Based on existing scientific evidence, a structured risk selection, analysis and evaluation was carried out. The risk selection identified major climate risks for Europe based on common criteria. The risk analysis classified these risks according to their severity over time, based on their potential for severe consequences for Europe. The risk evaluation phase evaluated the urgency for EU action considering risk severity over time, confidence in the risk severity assessment and the temporal aspects of potential adaptation actions jointly with risk ownership, policy readiness and the policy horizon. The structured risk assessment involved both the author teams of the relevant chapters and an independent risk review panel. Further information is available in Annex 2 of the EUCRA report.
The EUCRA was developed based on available data and knowledge from previous assessments of climate-related hazards and risks in Europe and globally and was coordinated with ongoing European assessments to ensure the complementarity of results.

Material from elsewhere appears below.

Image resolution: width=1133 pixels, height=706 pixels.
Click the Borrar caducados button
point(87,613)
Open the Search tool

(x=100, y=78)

Key sources of data and knowledge included:
- Reports and data from the Copernicus Climate Change Service (C3S);
- Intergovernmental Panel on Climate Change’s (IPCC) Sixth Assessment Report (AR6);
- Publications from research projects funded under Horizon 2020 and Horizon Europe
- PESETA projects undertaken by the Joint Research Centre (JRC);
- Reports and knowledge sources produced by the European Commission;
- Other EEA products, including the Climate-ADAPT portal.
The first EUCRA was a fast-track assessment, produced over a period of only one and half years. Due to the limited time available, the report was not able to cover all aspects of the impacts of climate change on Europe and some climate-related risks therefore received limited or no attention. These include risks related to the EU's Common Foreign and Security Policy (such as geopolitical risks and risks related to uncontrolled migration), and climate risks predominantly managed by private actors. Furthermore, the report does not review adaptation policies and actions at the national level, nor does it assess specific adaptation solutions or their feasibility, costs and benefits.
The EUCRA was prepared by the EEA in collaboration with a wide range of organisations and experts under the joint leadership of the European Commission (represented by Directorate-General for Climate Action) and the EEA. The main implementing partners include:
- EEA
- European Topic Centre on Climate Change Adaptation and LULUCF (ETC CA) consortium partners:
- Euro-Mediterranean Centre on Climate Change Foundation
- EURAC Research – European Academy of Bozen-Bolzano
- Barcelona Supercomputing Center
- Predictia Intelligent Data Solutions SL
- Finnish Environment Institute
- Stockholm Environment Institute
- Wageningen University, Department of Environmental Sciences
- PBL Netherlands Environmental Assessment Agency
- Joint Research Centre (JRC) and
- Copernicus Climate Change Service (C3S)
- External contributors
A total 96 authors contributed to the report, including 4 from EEA, 54 from ETC CA, 14 from JRC, 2 from C3S and 22 external.
The preparation of the EUCRA was further supported by a Community of Practice comprised of the following groups:
- European Commission Working Group
- Expert Advisory Group
- Risk Review Panel
- Eionet Group on Climate change impacts, vulnerability and adaptation
The decision to conduct a second EUCRA will be made during the next EU policy cycle, following the European Parliament elections in 2024. EU institutions and many Members States have so far expressed strong satisfaction with the first EUCRA and indicated their support for conducting a EUCRA at regular intervals, possibly every 5 years.